Boston Did Me Proud: Thoughts on the Satanic Black Mass

This past Monday night a Harvard Extension School Cultural Studies Club, with help from the New York-based Satanic Temple, was to conduct what’s called a Black Mass, which is a mockery of the Catholic mass. But you know what happened? The club cancelled it, because basically Boston launched an outcry.

First, I want to say that for anyone who considers Boston to be a secular/humanist/atheist town, and for anyone who considers Harvard to be so as well, has obviously never lived here. Boston is actually super religious, in ways that surprise me as I engage with the culture. Boston itself was founded by Protestants, and has kept a very Protestant identity while adopting a Catholic identity during the rise of Irish and Italian immigration. There are churches all over the place, and many people go to them.
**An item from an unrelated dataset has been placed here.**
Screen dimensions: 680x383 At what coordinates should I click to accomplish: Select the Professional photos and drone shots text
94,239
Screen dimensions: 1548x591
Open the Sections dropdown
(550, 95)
When I’ve mentioned “church” around friends or coworkers, I’ve found that people either get it, or are really curious, or tell you about their church too. As for Harvard, if you throw a stone you either hit a library or a church. And the fact that Harvard is such a richly diverse place means that there are many individuals with dynamic faith-based backgrounds who engage in the community. While it’s a very ecumenical environment, faith and religion is praised and raised up. But beyond other religions, the Church is a big thing here.
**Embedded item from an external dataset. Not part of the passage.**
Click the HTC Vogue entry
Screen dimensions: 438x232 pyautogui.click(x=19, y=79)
So along comes a student club wanting to reenact a piece of Satanic worship. I don’t know all the details but I know that it was a club event – so therefore not officially sanctioned by Harvard – that would be held in the basement of Memorial Hall on the Harvard Campus. The ritual itself is, again, supposed to be a parody of the Catholic Mass, using a consecrated host (though the club said it was not going to be using a consecrated host). Initial reaction was twofold: Let them do what they want/freedom of speech and religion, or, Shut this thing down, it’s evil.

Evil. Yup, Bostonians were calling it evil.
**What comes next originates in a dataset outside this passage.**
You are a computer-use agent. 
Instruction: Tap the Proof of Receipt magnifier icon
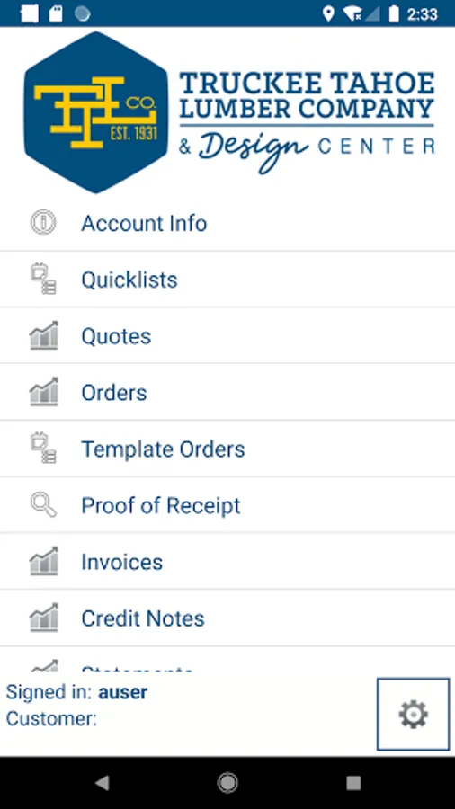[43, 504]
Then the Boston Archdiocese came out against it. Then the Harvard Catholic chaplain came out against it. Then the Harvard chaplains altogether came out against it, as well as a number of other “student religious groups, and many alumni and students on campus.” And then the President of Harvard, Drew Gilpin Faust, came out against it. Her statement on the Black Mass affirmed freedom of practice and diversity, but stated, “The decision by a student club to sponsor an enactment of this ritual is abhorrent; it represents a fundamental affront to the values of inclusion, belonging and mutual respect that must define our community. It is deeply regrettable that the organizers of this event, well aware of the offense they are causing so many others, have chosen to proceed with a form of expression that is so flagrantly disrespectful and inflammatory.” She went on to announce that she would attend the Eucharistic Holy Hour and Benediction at St. Paul’s Church “in order to join others in reaffirming our respect for the Catholic faith at Harvard and to demonstrate that the most powerful response to offensive speech is not censorship, but reasoned discourse and robust dissent.”

In response to the outcry the club decided to move off-campus to the Middle East, but “negotiations fell through,” and the club pulled sponsorship of the event entirely. Last anyone heard a small group might have done the reenactment at the Kong in the Square.

Those of us who know the Lord as creator, redeemer, and savior know Satan is the father of lies, a deceiver, accuser, and mocker. We knew that this event was inviting evil and extending an invitation into the demonic spiritual world. But Catholic or not, across the board people felt there was just something wrong about this. This event was mocking (as Satan tends to do) deeply held beliefs and traditions that focus upon the truth and life of Jesus Christ. In the end it wasn’t about allowing whoever to do whatever, who cares? It came down to knowing that there was something inherently wrong about the event, and I’m proud of Bostonians for speaking out about it, especially those at Harvard.